Souvent notre cerveau propose des solutions radicales à des problèmes simples : “pourquoi ne pas tout quitter si mon manager ne reconnait pas mon travail?!”. Typiquement, il s’agit d’un problème de communication/assertivité et pas de géographie. Ce que je souhaite faire passer comme message c’est que la vie d’entrepreneur a un coût social et personnel qu’il faut savoir gérer. Ce coût est encore plus élevé en tant que nomade. Il est important d’en avoir conscience et de ne pas se baser sur des représentations qu’on se fait de ce mode de vie.

D’ailleurs ces représentations sont accentuées par les réseaux sociaux, qui souvent, ne sont pas tout à fait représentatives de la réalité du terrain.

 

 

A ton avis, comment le monde corporate va-t-il évoluer selon toi sous l’impulsion des nouveaux modes de travail ?

 

Je suis sûr d’une chose, c’est que le monde corporate ne va pas s’adapter seul. Le travail de création de contenu et de mise en lumière est très important pour expliquer pourquoi les talents sont de moins en moins attirés par les grosses structures.

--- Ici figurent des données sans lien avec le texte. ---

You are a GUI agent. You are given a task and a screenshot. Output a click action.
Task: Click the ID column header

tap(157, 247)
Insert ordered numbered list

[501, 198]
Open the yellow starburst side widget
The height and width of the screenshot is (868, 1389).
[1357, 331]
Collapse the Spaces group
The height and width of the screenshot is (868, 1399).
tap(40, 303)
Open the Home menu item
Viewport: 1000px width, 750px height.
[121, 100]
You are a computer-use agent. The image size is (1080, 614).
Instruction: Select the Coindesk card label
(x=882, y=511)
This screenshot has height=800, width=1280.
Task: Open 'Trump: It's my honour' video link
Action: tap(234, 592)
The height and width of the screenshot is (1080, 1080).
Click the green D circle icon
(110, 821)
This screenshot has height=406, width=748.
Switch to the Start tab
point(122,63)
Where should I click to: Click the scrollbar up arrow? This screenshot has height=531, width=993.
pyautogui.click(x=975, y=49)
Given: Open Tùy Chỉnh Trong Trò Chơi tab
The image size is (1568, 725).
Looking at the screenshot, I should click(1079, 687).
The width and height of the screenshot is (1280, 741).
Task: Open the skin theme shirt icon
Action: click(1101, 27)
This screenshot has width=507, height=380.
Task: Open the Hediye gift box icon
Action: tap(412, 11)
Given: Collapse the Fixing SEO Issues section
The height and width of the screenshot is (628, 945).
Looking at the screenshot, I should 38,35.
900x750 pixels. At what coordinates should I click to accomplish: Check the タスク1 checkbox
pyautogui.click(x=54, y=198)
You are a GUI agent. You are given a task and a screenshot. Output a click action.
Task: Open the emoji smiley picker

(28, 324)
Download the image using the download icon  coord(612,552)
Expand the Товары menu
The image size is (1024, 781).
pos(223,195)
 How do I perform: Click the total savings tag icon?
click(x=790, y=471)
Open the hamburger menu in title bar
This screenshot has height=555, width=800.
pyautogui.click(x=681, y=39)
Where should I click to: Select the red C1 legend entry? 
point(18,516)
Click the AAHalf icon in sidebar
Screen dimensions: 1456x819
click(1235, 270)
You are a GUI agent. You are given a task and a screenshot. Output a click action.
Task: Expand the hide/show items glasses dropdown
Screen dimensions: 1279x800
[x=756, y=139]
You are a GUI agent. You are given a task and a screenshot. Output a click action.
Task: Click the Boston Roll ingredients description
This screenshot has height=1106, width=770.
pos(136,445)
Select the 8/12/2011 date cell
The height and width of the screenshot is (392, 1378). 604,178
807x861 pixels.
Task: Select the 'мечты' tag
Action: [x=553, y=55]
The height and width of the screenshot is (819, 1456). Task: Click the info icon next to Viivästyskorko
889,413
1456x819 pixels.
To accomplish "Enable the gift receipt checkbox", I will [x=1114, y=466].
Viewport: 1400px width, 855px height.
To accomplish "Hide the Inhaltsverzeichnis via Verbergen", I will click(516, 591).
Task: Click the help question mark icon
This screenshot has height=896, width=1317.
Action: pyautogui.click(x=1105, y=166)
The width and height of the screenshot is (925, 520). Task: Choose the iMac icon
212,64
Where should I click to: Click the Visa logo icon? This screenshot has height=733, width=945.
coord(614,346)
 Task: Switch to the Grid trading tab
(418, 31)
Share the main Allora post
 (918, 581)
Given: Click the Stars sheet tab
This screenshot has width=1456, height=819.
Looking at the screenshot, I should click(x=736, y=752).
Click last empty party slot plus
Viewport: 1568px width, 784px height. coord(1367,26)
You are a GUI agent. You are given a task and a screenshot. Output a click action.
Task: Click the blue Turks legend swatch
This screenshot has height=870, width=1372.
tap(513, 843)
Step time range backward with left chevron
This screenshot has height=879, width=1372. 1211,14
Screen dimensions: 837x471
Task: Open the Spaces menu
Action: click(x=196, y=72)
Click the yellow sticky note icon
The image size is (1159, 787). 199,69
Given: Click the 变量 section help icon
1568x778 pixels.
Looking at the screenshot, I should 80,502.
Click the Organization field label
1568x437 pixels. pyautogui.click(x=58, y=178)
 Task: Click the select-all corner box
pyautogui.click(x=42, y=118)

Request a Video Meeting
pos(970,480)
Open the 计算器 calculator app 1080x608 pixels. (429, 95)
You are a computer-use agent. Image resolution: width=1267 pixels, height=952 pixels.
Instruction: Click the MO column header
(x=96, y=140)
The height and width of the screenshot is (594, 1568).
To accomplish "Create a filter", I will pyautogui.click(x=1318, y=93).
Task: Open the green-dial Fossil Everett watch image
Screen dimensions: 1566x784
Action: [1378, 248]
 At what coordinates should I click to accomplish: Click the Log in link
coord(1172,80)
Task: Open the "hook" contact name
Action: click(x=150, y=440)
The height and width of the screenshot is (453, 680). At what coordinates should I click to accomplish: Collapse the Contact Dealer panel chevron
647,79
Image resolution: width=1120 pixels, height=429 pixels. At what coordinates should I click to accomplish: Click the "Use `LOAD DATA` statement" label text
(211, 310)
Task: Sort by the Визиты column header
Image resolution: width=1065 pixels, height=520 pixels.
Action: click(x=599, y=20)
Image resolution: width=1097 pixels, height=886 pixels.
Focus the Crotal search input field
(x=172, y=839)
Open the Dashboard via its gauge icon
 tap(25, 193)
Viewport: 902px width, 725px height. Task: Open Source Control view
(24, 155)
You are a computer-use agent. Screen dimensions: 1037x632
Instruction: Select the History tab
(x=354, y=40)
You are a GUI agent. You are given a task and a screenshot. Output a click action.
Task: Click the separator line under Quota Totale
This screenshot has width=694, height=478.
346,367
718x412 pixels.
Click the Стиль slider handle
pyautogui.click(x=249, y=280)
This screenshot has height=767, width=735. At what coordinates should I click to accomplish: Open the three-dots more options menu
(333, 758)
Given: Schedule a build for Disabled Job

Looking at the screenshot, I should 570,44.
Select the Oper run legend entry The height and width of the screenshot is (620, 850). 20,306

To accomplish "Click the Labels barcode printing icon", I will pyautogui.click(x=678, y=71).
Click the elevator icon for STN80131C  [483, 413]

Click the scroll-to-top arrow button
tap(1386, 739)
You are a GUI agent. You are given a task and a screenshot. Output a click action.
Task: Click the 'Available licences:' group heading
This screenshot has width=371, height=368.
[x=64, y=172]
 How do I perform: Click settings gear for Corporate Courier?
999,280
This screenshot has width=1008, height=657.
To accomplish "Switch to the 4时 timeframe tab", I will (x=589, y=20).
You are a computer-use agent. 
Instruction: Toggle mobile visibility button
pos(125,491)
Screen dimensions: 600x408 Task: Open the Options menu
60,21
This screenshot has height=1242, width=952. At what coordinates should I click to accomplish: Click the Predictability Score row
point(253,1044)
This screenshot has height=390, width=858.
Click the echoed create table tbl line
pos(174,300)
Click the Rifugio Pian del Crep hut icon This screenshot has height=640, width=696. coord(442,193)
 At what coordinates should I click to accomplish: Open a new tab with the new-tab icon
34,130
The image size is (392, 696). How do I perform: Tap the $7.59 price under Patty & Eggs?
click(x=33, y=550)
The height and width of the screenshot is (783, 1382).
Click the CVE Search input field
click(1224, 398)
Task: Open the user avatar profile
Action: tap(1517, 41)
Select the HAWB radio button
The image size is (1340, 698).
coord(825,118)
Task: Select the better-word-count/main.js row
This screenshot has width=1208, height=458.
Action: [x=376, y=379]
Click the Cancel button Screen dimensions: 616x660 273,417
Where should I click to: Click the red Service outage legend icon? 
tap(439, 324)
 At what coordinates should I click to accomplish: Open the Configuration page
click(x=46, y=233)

On vit dans un monde d’influence, si les grandes entreprises en avaient beaucoup en ce qui concerne la construction collective de la représentation du succès, on atteint un point de bascule avec les influenceurs instagram, infopreneurs, startuper qui montrent de nouvelles manières d’exprimer ses talents et de réussir.

J’étais récemment à Vivatech et tous les grands groupes s’entourent de start-up, la marque employeur devient un sujet brûlant. Je pense que les corporates l’ont compris et un certain nombre d’initiatives existe déjà pour accueillir les “news ways of working” avec une réflexion sur les espaces, l’innovation managériale ou encore le télétravail.

Cependant, un travail profond, structurel et comportemental est nécessaire pour s’adapter aux nouveaux codes qui viennent remettre en question le travail comme on l’a toujours connu.